##### 提示文

ヤフオクで見つけたVHSである。同じくヘルツォークの『緑のアリが夢見るところ』もあったのだけれど、これは誰かに終了間際に攫われてしまいました。
昔、レンタルビデオ屋さんで何を想ったか(ミュウ=ミュウがキュートだなと想ったのに違いないのだが)借りて観たのだった。その頃はたぶん中学生で、主人公が、子どもたちを温室に集めて寝ころびながら、クジラの声のテープを聴きながら、やがて子どもたちがクジラの鳴き声を真似して声を上げ始めるシーンが、「ジョナス」という名前と反響するようで、なんとも良くて、今まで覚えていたのですが、正直当時は「挫折した5月革命の…」とかいわれても(VHSケースの惹句)よくわからなくて当然だったろうとは思いますが、今観てみると少しばかり乙な味わいがあった。

##########

提示文の「ヤフオクで見つけたVHSであ」から「しばかり乙な味わいがあった。」までを、最後の語句も含めて一字も変えずに書き写してもらえますか。 この後に続くデータは、ここでの作業には使いません。

##### 資料

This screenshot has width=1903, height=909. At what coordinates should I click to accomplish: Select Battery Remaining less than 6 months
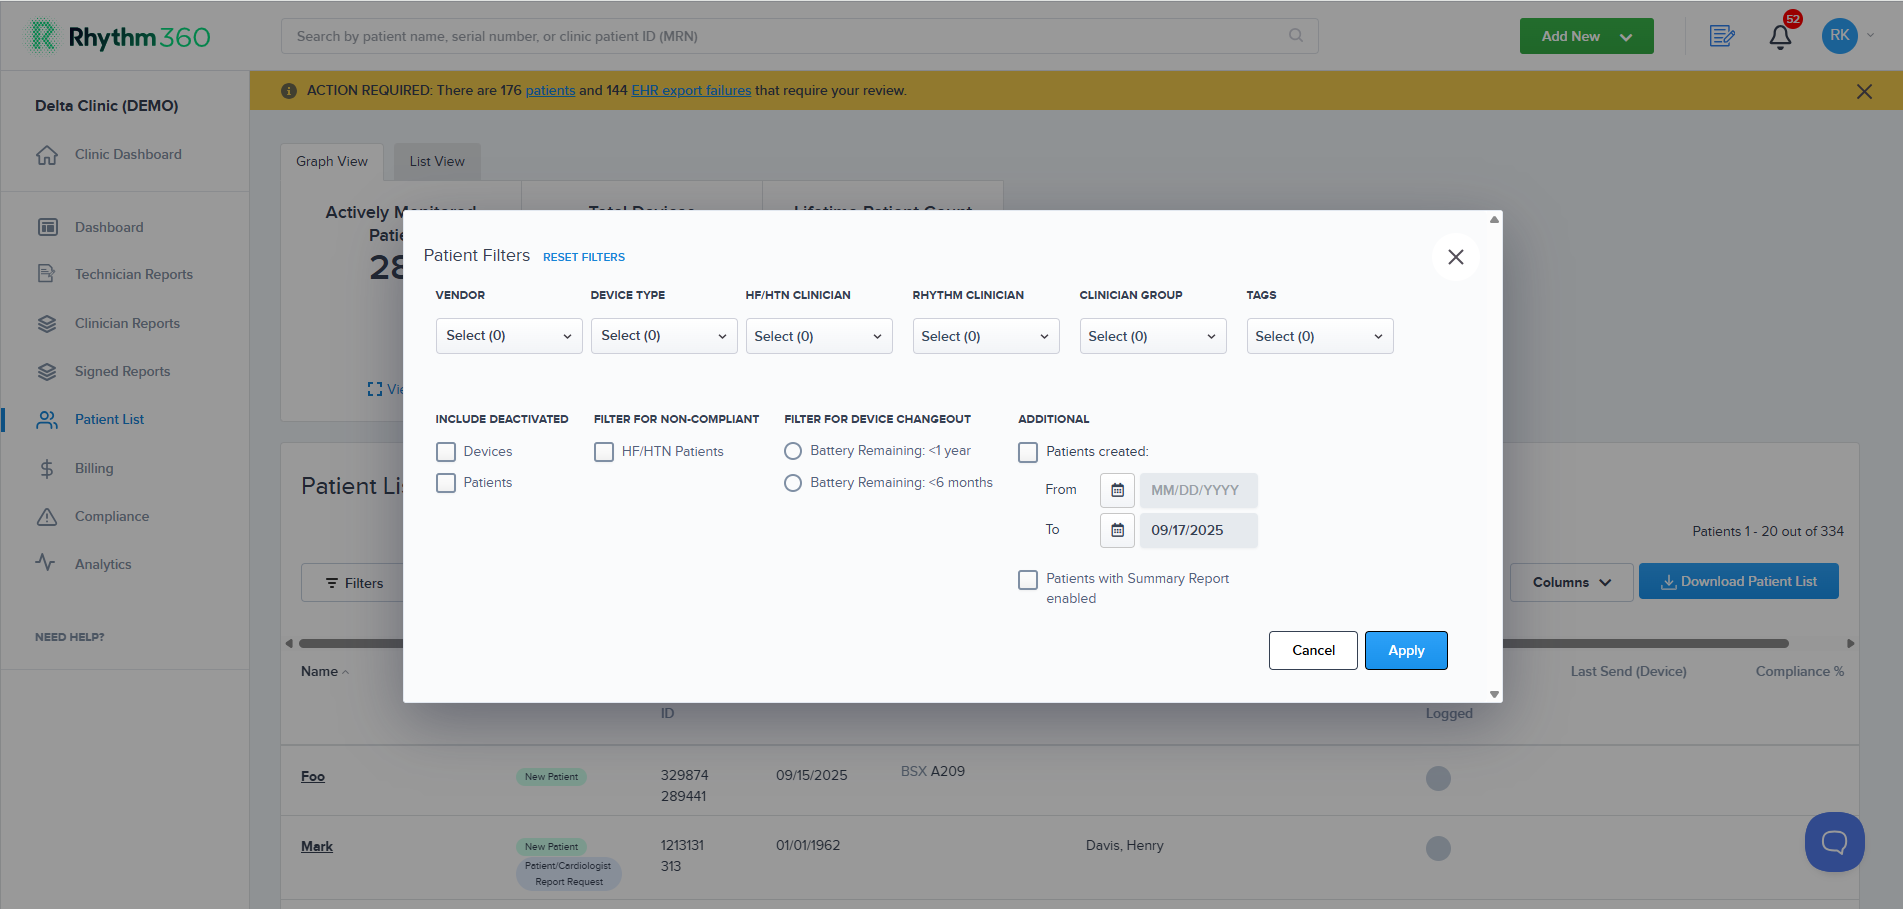[793, 483]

##########

### [解答]
ヤフオクで見つけたVHSである。同じくヘルツォークの『緑のアリが夢見るところ』もあったのだけれど、これは誰かに終了間際に攫われてしまいました。
昔、レンタルビデオ屋さんで何を想ったか(ミュウ=ミュウがキュートだなと想ったのに違いないのだが)借りて観たのだった。その頃はたぶん中学生で、主人公が、子どもたちを温室に集めて寝ころびながら、クジラの声のテープを聴きながら、やがて子どもたちがクジラの鳴き声を真似して声を上げ始めるシーンが、「ジョナス」という名前と反響するようで、なんとも良くて、今まで覚えていたのですが、正直当時は「挫折した5月革命の…」とかいわれても(VHSケースの惹句)よくわからなくて当然だったろうとは思いますが、今観てみると少しばかり乙な味わいがあった。